The AresDB analytics engine leverages graphics processing units (GPUs) for growth at scale.
Uber is rolling out a new analytics engine. AresDB is an open source, real-time engine that leverages graphics processing units (GPUs) for growth at scale. It’s designed to help unify and simplify Uber’s real-time analytics database solutions.
Key features of AresDB include:
Column-based storage: AresDB stores data in a columnar format and there are two stores, live and archive. The validity of any values within the columns is stored in a separate vector and the validity of the values is represented by one bit.
Real-time ingestion with upsert support: Clients take in data using the ingestion API and posting an upsert batch. This is a specialized format that reduces space needs but still keeps the data randomly accessible. AresDB can identify late records (those older than the pre-set archive cut-off time) and exclude them through the redo log. The late records are added to a backfill queue and the rest to the live store.

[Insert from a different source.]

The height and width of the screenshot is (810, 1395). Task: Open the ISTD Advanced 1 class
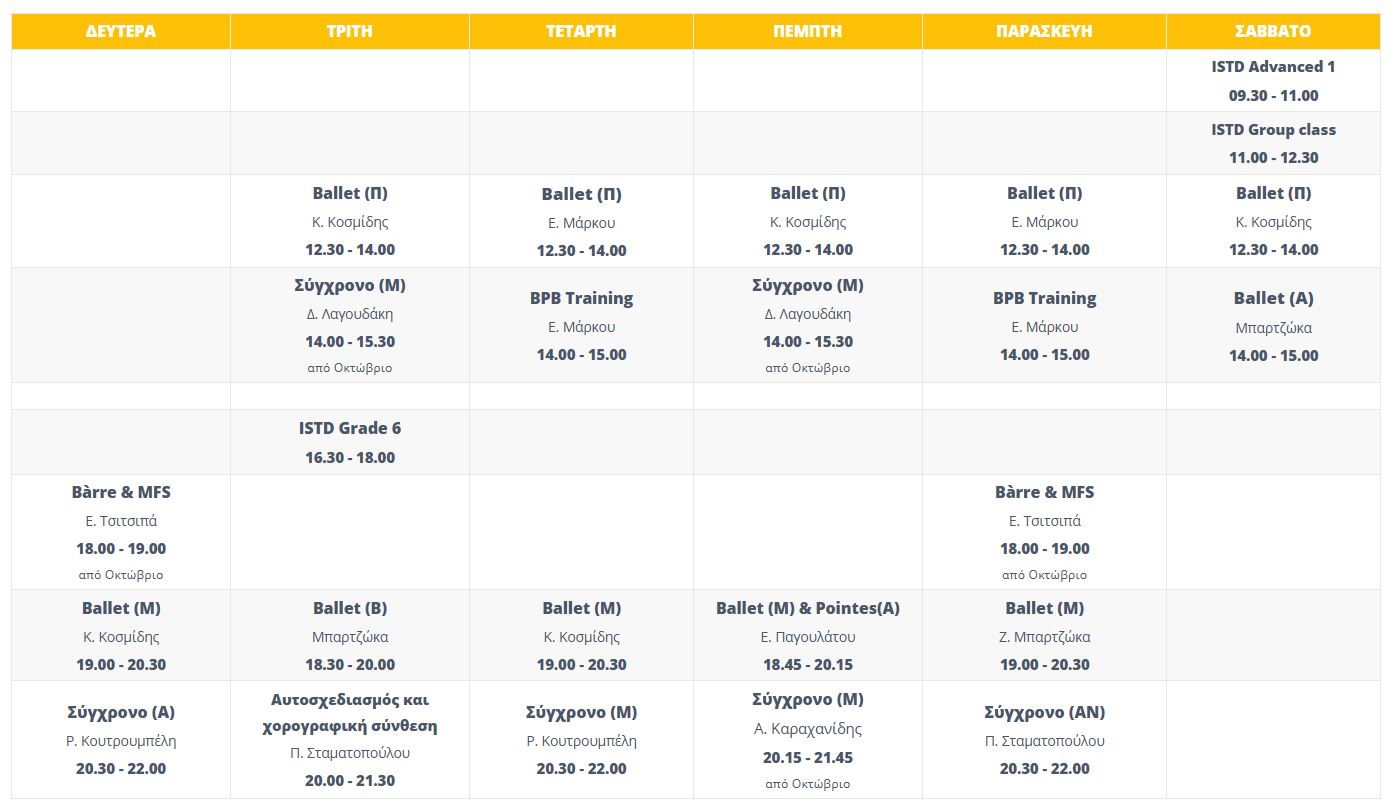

GPU powered query processing: AQL language, created by Uber, is necessary to run queries against AresDB. It uses JSON, YAML and Go objects. AresDB can oversee multiple GPU devices with its device management that models GPU resources in two dimensions, GPU threads, and device memory. The database helps users determine how many resources will be necessary to execute a query. As long as a GPU device is capable of providing all the resources required, AresDB can run one or several queries per device.
In the future, Uber is planning to add new features including a distributed design of AresDB for improved scalability and reduced operational costs, developer support and tools, query engine optimization and an expanded feature set.
AresDB is open sourced under the Apache License and is already in use.